Girl, You're Not Needy. You're Empty.
A client session that revealed the real reason so many women feel stuck.
I had a client session and she said she’s in a weird limbo. Not quite in her relationship, not quite out of it.
Not quite unhappy at her job, but not growing there either.
She kept saying things like, “I don’t know how to get myself out of it” and “I feel like I’m dwelling more than I’m doing.”
And as she talked, the thing that kept surfacing wasn’t about her relationship or her job at all.
It was that she spent years giving everything she had to everyone around her.
Her relationship. Her kid. Her work.
And somewhere in there, she stopped giving anything to herself.
She said it herself:
“I cater to the relationship more than my own needs, and then maybe I come across needy if I’m not getting the same in return.”
That sentence has stayed with me because I think a lot of women have been there.
Here’s what I told her.
Even if he gave you everything back. Even if he matched your effort exactly. It still wouldn’t be enough.
Because he was never the source.
You are the only one who can fill you up.

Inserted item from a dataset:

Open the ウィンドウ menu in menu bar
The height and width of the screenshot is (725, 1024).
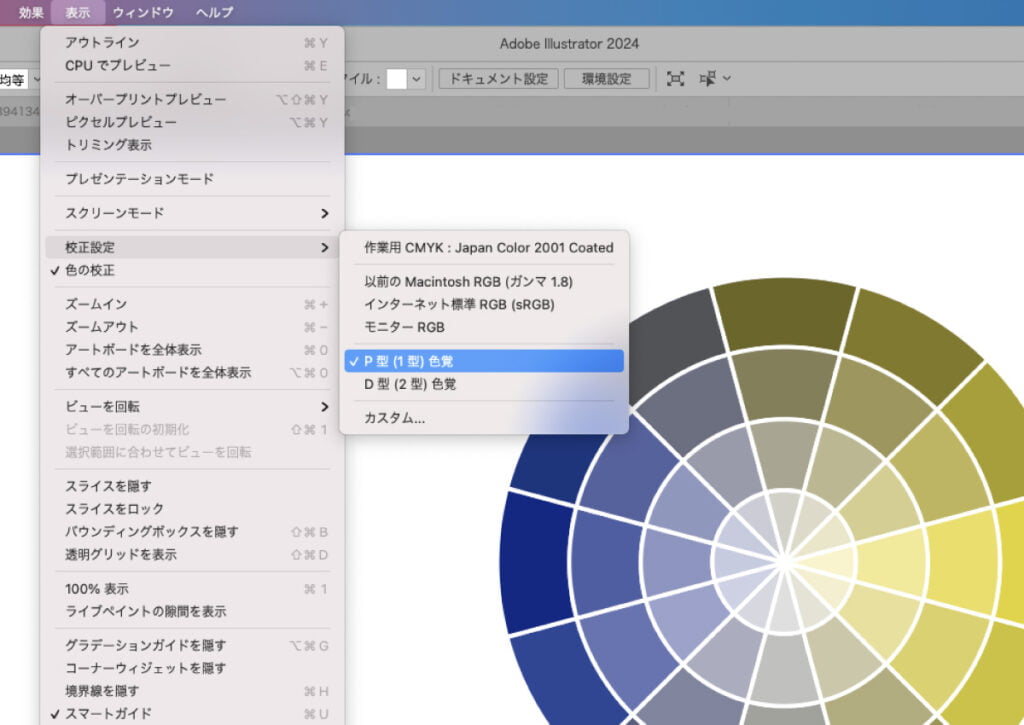pyautogui.click(x=143, y=12)
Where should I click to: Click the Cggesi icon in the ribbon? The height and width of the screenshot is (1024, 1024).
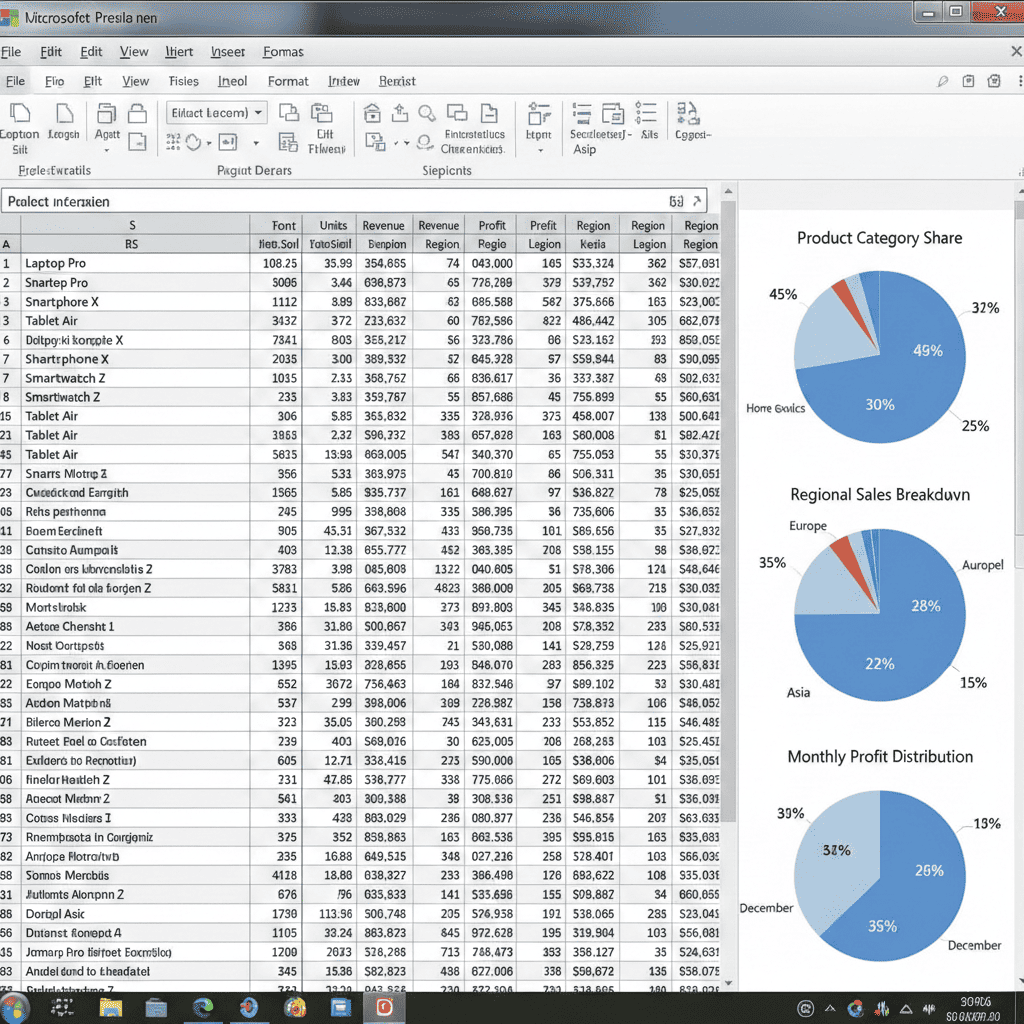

That’s not a nice quote for Instagram.
It’s the actual mechanics of what happens when you feel that need, that low grade resentment when someone doesn’t respond the way you hoped they would.
Your body isn’t asking them to fill you up. It’s asking you to notice that you’ve been running on empty.
And yes you can ask for help but most women take that extra time to do something else instead of replenishing.
This shows up outside relationships too
I want you to think about how this same pattern plays out when it’s time to show up for your purpose.
To post the thing. To say the thing. To finally let people see you, the real you.
So many women I work with pour everything into everyone but themselves, and then wonder why their body freezes the second it’s their turn to take up space.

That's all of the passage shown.